Our days were languid yet productive. In Prayagraj, the Magh Mela—a religious fair at the Triveni Sangam or confluence of the Rivers Ganga, Yamuna and the mythical Saraswati—was on. Devotees boarded boats to the Sangam, where they descended rickety ladders to take a dip where the lighter Ganga met the darker Yamuna. We asked our boatman how the water was shallow enough for people to bathe safely. “Ganga maiya snaan karne ka rasta bana deti hai,” he said—the Ganga creates a way for devotees to exercise their faith.

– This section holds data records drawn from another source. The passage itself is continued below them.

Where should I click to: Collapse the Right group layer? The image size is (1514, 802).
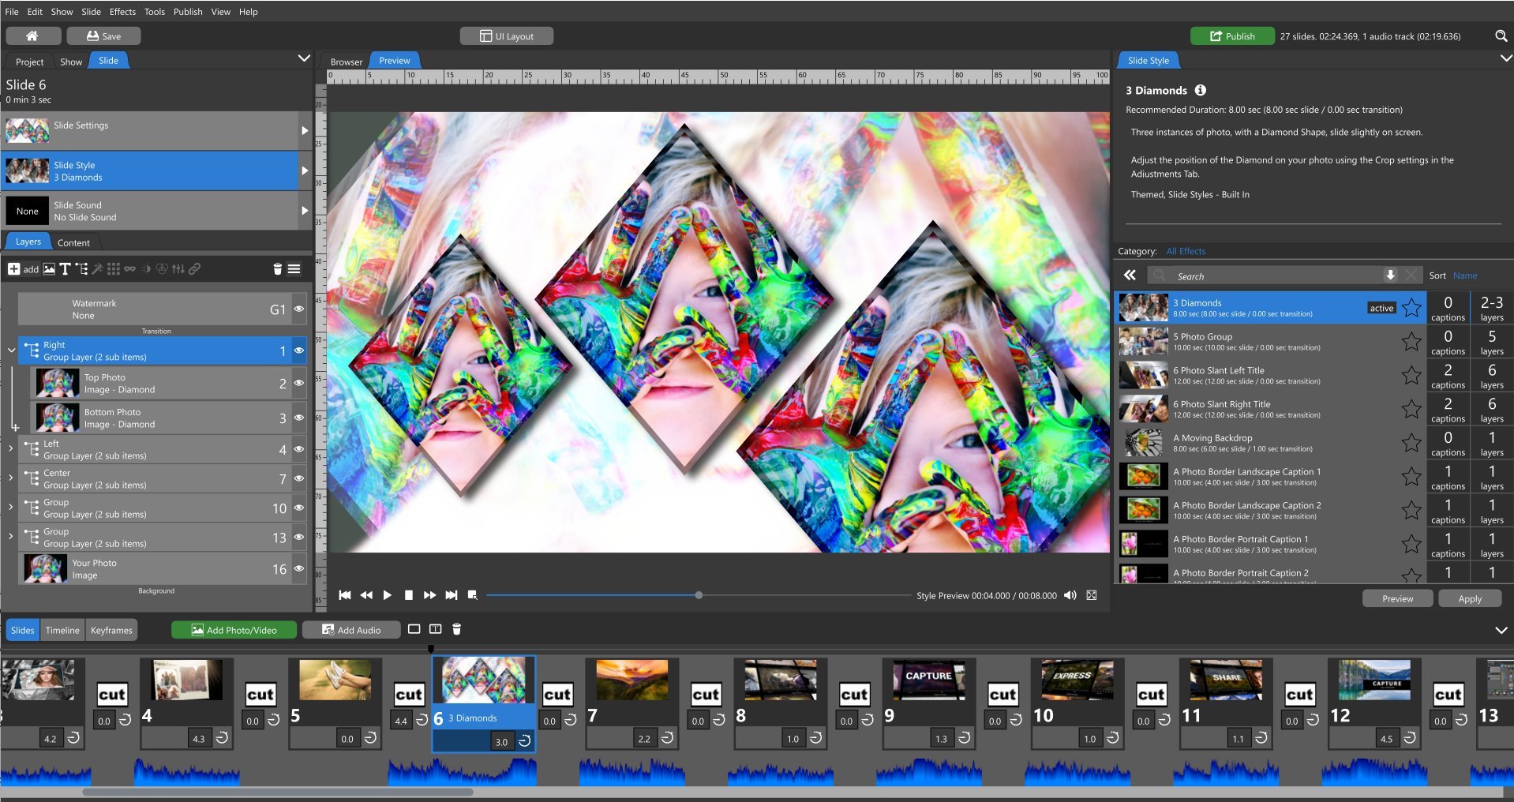[11, 350]
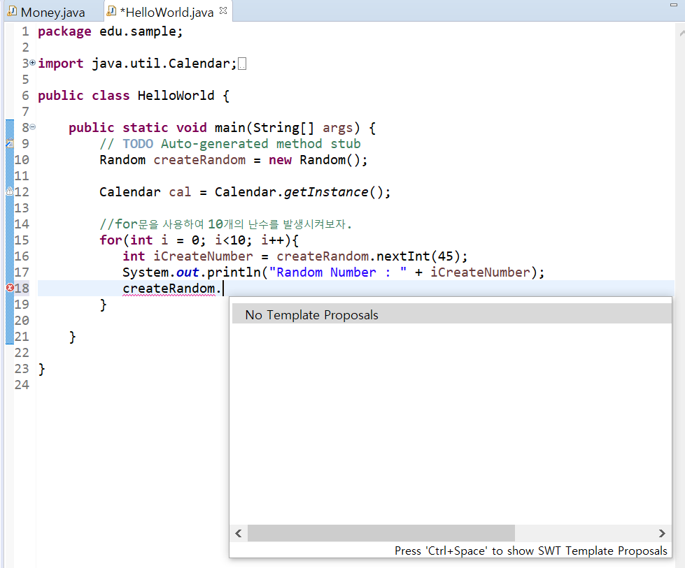Select the 'No Template Proposals' entry
This screenshot has height=568, width=685.
coord(311,315)
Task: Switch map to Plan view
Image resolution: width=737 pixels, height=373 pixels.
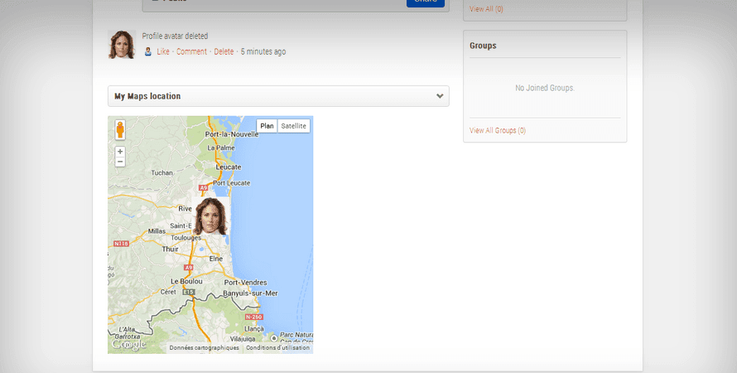Action: tap(267, 126)
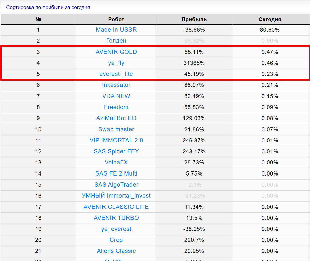The image size is (310, 261).
Task: Open the Freedom robot link
Action: (x=116, y=107)
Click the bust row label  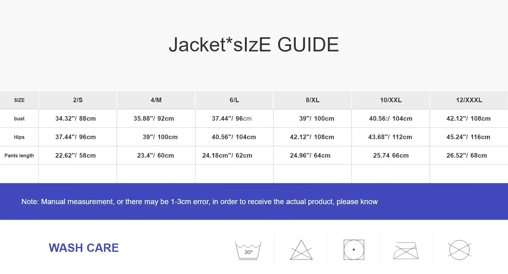click(19, 119)
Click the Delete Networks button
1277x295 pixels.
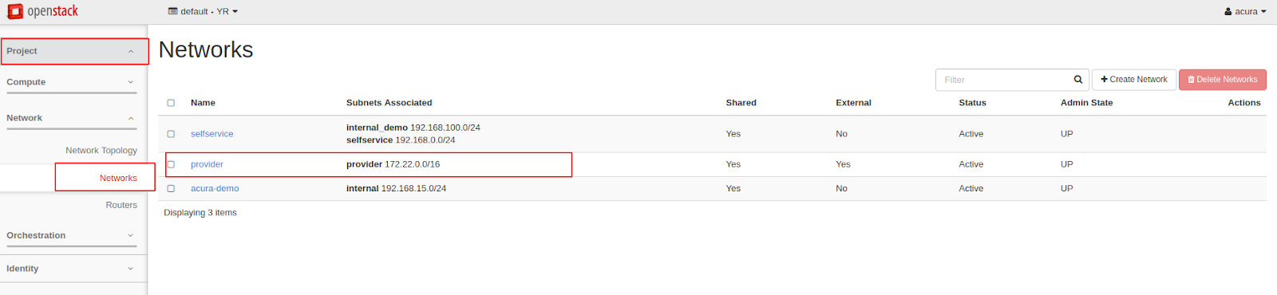tap(1223, 80)
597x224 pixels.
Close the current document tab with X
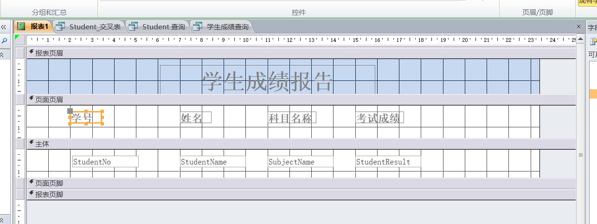(x=578, y=26)
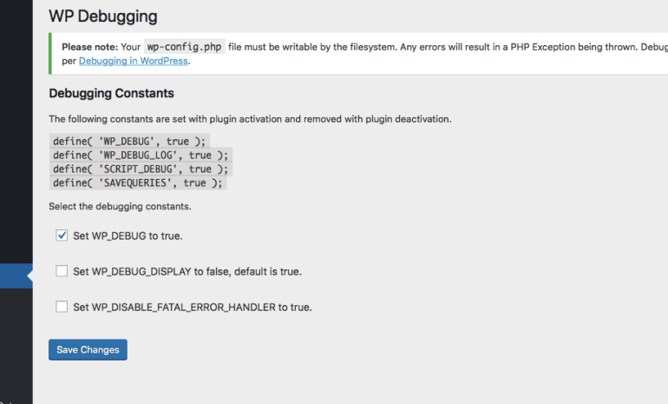Uncheck the Set WP_DEBUG to true checkbox

(62, 235)
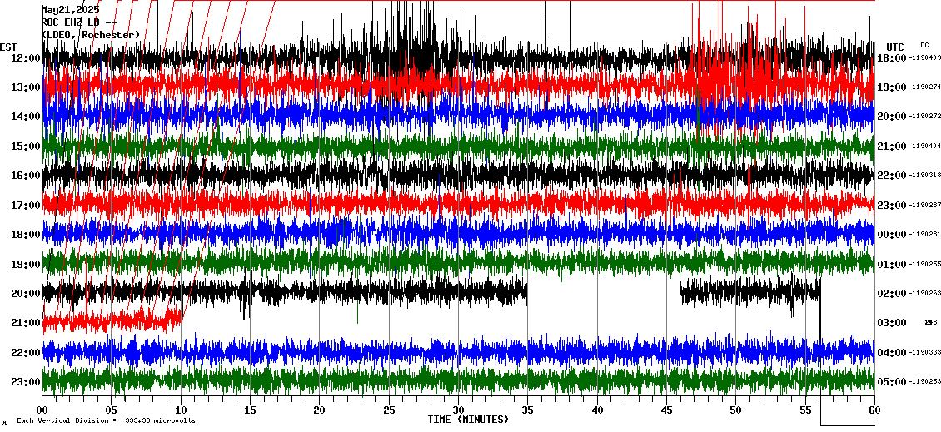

While our own relationship with spirituality was tetchy, we felt no such hesitation when it came to food. Willing our appetites to keep pace with our curiosity, we tore our way through a list of chaat we had never tried. Tamatar chaat, with tomatoes cooked down until mushy, paired with potatoes, spicy hari chutney and sweet-sour imli chutney, embellished with grated radish and crushed puris. And churmura or puffed rice, roasted over hot sand with peanuts and black chana until everything acquired a creamy, toothsome bite. We also gorged on fragrant, red-hued Allahabadi guavas. When it was time to travel to Lucknow, we spontaneously hired a taxi—with stops to take photos in bright mustard fields—and though my parents thought it was risky given the unrest in the state, we reached just fine.
In 2017, I travelled to Sri Lanka’s North Central Province with a dear friend and heritage conservator, Mandira. In Anuradhapura, we visited the Jetavanaramaya, a dagoba with the fading outlines of Buddhist art that I appreciated far more with Mandira’s insights. Back at the hotel, after a long walk by the bund, we sipped arrack sours. My husband is a travel professional, but planning this trip by ourselves was an opportunity to experience this part of the world on our terms, and it had given us a deeper sense of confidence about our place in it.
When I spend time with my girlfriends, my husband yields top priority to them. He knows they have sustained me through crises and celebrations, the heartache of leaving India and the joy of expanding my worldview. He also recognises that there is a vernacular we share —a way of seeing and being seen, the striving to accept our brilliance just as emphatically invisible struggles in navigating the world as women—that ties us.
This March, after over a year of not being able to meet, we took a trip to Kasauli. The logistics took months to plan, including booking a roomy bungalow for six adults and three children. With some of us joining from Mumbai, Delhi and Dubai, it often seemed impossible.
But when we met at Chandigarh airport, the difficulties melted away. Over the next two days, we laughed raucously at old in-jokes, played Monopoly Deal and took an ill-advised trip to Shimla that resulted in motion sickness for many. On our penultimate evening, as we sang, danced, and enjoyed barbecue by the fireside, I could feel the visceral warmth of friendship seeping into my COVID-weary bones. I found myself reflecting on the two decades that had brought us here. It was clear as day: it all circles back to the friends I made in that first, unsure week of college. Unfailingly, it comes back to the girls.